Huntington’s Disease (HD) is a progressive, autosomal dominant disorder, which affects psychiatric, motor, and cognitive function. The progression of Huntington’s Disease is divided into 3 stages: presymptomatic, prodromal, and manifest. The age of onset for the disease is 35-44 years. There is currently no treatment or cure for Huntington's disease that alters, regresses, or otherwise reverses the progression of the disease. HD carries an approximately 100% mortality rate upon diagnosis, with most deaths occurring in the middle ages between 50-60 years old. HD is caused by a CAG repeat expansion in the HTT gene. This repeat expansion leads to the production of mutant Huntingtin protein (mHTT). The mHTT can disrupt important processes involved in protein transport, neuronal signaling, and apoptosis, leading to cell death. HD affects neurons in the cortex as well as in the striatum, affecting mainly medium spiny neurons (MSN) in the striatum. The treatment for this experiment will be divalent small interfering RNA (di-siRNA). Divalent siRNA is designed to be effectively delivered to target cells to control gene expression. Once injected into the target cells, it degrades mRNA, effectively decreasing the amount of production of the mutant HTT protein. This experiment uses both wild-type (WT) mice and Q175 mice, of both sexes, to test the effect of divalent small interfering RNA (di-siRNA) therapy on lowering levels of mHTT expression. Both di-siRNA NTC (Non-targeting control) and di-siRNA HTT are used as treatments, which are administered via intracranial injections.
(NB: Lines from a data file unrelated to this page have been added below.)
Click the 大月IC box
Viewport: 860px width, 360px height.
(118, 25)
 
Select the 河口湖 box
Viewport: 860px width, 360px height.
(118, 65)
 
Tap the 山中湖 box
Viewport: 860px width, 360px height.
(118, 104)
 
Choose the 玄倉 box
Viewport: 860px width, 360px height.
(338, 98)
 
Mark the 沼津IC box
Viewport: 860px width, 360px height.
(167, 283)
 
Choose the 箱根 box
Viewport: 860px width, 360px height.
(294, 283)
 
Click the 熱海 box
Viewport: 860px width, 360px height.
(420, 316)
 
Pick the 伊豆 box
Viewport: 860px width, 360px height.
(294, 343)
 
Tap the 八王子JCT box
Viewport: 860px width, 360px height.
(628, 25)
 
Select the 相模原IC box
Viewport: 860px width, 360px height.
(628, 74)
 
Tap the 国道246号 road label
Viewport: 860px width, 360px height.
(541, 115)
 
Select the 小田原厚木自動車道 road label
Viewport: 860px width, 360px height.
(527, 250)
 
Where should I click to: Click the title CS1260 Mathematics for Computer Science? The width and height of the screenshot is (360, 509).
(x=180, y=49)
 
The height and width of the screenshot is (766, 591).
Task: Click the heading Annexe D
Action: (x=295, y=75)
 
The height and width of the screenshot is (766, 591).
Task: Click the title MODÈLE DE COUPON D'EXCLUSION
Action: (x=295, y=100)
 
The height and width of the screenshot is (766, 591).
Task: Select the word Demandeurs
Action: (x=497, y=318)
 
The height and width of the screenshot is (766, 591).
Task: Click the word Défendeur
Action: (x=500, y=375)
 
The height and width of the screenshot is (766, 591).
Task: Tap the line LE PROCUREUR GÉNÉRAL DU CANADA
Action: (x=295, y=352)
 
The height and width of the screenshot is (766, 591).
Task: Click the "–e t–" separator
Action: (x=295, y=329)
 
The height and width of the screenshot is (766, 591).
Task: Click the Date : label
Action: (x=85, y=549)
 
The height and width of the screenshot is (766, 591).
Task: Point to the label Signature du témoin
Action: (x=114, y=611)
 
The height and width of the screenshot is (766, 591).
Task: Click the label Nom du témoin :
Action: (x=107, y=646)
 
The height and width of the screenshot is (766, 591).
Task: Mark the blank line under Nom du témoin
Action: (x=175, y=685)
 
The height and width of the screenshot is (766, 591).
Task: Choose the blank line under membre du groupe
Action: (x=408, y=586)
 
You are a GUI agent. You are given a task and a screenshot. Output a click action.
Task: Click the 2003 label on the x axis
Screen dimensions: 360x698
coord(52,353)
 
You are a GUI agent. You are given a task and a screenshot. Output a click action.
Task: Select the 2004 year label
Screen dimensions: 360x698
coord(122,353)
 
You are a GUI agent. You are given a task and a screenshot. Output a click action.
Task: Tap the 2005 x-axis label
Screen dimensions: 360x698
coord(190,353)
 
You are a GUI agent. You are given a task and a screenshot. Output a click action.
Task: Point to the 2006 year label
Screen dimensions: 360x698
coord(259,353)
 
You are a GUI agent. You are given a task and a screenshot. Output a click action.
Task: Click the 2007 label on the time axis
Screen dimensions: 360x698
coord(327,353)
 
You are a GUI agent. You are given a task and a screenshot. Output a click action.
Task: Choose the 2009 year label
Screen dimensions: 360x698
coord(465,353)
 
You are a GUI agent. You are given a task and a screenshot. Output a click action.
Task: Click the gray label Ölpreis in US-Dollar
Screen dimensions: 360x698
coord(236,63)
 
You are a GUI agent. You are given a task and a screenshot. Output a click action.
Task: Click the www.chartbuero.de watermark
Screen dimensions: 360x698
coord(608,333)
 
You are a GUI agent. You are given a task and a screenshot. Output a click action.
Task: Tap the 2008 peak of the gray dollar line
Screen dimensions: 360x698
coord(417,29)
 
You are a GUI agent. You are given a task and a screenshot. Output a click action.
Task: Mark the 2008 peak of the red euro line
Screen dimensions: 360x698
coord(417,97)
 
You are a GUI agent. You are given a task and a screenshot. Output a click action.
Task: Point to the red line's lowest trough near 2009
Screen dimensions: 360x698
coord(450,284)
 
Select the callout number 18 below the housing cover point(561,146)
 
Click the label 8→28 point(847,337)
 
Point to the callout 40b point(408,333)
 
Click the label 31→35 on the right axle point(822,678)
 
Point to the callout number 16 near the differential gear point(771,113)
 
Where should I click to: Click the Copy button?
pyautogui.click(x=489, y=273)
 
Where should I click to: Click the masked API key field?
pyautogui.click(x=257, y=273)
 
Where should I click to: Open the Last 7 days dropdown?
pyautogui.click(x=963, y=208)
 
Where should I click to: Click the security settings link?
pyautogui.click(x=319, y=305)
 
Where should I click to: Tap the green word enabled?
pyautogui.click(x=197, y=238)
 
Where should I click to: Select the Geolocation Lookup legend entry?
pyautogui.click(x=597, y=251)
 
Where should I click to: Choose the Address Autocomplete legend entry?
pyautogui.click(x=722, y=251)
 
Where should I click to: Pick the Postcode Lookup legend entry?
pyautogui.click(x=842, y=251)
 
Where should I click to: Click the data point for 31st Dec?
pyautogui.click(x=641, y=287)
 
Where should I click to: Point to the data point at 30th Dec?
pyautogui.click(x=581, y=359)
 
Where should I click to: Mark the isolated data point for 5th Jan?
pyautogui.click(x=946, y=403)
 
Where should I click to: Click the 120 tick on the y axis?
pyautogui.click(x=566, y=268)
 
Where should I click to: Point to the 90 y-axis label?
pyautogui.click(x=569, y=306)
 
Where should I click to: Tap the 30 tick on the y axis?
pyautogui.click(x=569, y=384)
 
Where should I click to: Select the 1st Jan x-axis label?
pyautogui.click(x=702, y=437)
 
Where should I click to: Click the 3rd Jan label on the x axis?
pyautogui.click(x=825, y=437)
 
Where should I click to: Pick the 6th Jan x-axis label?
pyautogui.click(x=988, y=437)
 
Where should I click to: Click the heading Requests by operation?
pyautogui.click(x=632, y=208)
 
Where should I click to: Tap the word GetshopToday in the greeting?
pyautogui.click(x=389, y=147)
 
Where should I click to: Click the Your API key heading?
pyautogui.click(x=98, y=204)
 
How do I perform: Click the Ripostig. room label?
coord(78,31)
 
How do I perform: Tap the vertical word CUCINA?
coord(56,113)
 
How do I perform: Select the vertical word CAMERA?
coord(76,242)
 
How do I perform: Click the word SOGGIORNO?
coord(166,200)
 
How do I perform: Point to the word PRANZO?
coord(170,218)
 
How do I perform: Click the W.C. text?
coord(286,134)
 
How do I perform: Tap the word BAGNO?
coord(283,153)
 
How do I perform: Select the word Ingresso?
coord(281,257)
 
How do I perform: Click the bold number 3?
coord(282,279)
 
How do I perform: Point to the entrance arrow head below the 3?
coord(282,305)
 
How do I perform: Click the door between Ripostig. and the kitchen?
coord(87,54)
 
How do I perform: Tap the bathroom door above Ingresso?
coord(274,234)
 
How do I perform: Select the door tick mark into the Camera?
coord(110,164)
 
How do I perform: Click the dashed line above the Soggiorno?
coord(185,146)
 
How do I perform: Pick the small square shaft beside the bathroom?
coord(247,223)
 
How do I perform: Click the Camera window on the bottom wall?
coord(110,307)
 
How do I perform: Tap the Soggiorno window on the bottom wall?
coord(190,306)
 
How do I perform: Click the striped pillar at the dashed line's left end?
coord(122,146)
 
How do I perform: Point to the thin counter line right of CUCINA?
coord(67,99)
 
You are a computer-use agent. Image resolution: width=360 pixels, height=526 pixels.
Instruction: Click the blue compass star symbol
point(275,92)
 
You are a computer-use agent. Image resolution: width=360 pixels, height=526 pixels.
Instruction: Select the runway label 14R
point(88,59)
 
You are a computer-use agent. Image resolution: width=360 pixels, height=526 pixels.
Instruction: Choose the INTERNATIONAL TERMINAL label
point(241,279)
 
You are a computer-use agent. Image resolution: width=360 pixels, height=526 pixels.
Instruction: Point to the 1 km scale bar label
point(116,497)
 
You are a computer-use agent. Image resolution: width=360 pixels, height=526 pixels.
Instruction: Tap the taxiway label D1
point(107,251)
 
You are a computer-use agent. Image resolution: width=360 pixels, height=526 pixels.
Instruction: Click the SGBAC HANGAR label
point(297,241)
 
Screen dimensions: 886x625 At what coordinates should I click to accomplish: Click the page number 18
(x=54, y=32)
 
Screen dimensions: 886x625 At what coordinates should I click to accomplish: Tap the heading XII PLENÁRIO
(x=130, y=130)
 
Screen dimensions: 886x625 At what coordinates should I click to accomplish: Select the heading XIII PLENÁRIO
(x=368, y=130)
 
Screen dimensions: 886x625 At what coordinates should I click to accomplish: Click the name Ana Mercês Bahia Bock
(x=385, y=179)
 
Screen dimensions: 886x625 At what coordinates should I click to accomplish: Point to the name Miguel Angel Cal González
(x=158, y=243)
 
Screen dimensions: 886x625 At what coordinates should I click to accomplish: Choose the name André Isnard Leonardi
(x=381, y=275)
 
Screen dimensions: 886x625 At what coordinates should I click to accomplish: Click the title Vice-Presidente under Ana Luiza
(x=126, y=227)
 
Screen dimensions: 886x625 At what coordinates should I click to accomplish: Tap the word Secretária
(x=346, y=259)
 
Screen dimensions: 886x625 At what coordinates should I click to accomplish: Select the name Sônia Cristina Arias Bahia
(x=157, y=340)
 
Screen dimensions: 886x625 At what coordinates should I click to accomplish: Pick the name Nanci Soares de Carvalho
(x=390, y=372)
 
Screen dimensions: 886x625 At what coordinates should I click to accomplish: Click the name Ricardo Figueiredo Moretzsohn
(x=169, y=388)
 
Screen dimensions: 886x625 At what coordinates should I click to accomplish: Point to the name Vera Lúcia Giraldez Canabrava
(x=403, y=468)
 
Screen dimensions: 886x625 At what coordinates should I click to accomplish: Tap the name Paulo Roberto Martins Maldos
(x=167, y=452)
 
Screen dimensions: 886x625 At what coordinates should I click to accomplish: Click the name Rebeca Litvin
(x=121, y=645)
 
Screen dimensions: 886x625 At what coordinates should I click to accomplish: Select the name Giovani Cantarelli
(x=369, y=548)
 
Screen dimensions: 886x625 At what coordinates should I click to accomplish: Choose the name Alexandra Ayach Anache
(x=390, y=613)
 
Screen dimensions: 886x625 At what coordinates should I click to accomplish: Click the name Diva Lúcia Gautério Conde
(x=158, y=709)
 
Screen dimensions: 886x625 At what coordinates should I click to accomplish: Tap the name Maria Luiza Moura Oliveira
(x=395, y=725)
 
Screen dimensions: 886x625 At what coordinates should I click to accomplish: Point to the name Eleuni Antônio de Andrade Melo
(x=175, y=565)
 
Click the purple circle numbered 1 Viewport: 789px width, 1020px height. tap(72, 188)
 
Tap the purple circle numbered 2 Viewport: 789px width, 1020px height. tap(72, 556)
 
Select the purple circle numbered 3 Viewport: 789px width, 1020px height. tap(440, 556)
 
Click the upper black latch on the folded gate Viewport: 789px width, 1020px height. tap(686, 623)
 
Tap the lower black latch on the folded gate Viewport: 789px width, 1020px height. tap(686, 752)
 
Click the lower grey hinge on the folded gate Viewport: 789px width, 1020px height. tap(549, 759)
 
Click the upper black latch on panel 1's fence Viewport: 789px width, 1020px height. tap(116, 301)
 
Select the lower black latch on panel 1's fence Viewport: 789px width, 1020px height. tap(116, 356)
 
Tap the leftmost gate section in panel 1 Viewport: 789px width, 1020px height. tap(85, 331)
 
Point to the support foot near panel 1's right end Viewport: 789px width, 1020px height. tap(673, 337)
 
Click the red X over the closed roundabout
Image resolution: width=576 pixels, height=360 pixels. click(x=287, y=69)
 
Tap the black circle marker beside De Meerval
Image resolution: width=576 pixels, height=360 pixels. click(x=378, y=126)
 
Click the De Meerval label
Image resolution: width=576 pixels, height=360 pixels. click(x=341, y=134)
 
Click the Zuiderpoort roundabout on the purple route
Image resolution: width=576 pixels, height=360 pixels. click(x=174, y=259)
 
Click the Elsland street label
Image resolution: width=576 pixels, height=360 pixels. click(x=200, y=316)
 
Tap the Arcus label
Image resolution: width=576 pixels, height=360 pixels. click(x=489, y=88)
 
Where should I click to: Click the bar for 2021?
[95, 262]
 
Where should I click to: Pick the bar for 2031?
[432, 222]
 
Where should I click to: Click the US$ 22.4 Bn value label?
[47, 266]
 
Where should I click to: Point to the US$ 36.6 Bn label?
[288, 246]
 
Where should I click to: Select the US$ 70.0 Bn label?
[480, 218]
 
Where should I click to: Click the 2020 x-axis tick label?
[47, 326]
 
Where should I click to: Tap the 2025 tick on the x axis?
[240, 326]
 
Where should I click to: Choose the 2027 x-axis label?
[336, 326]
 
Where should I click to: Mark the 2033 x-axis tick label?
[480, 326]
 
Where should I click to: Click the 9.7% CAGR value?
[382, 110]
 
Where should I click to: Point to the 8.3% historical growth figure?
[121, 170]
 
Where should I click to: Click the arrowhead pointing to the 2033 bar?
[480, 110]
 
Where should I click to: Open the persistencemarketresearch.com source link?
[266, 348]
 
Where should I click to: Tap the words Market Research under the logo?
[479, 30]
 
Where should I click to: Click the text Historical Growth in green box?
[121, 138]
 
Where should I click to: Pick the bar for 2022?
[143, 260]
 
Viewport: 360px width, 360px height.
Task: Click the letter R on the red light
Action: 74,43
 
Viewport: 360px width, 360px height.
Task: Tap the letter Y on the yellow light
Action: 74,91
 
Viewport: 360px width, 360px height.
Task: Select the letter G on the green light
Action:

The Q175 mouse model of HD mimics the prodromal stage of HD and allows us to study both motor performance and motivation in mice. The effectiveness of the therapy is being measured using the tapered beam test, 5mm beam test, and open field test, all of which quantify the motor coordination of each mouse. With the experiment ongoing, data from cohorts 1, 2, and 3 suggest nonresponsiveness to the treatment. Based on data collected so far, there may be an alternate mechanism by which HD occurs, but further research is needed to draw definitive conclusions.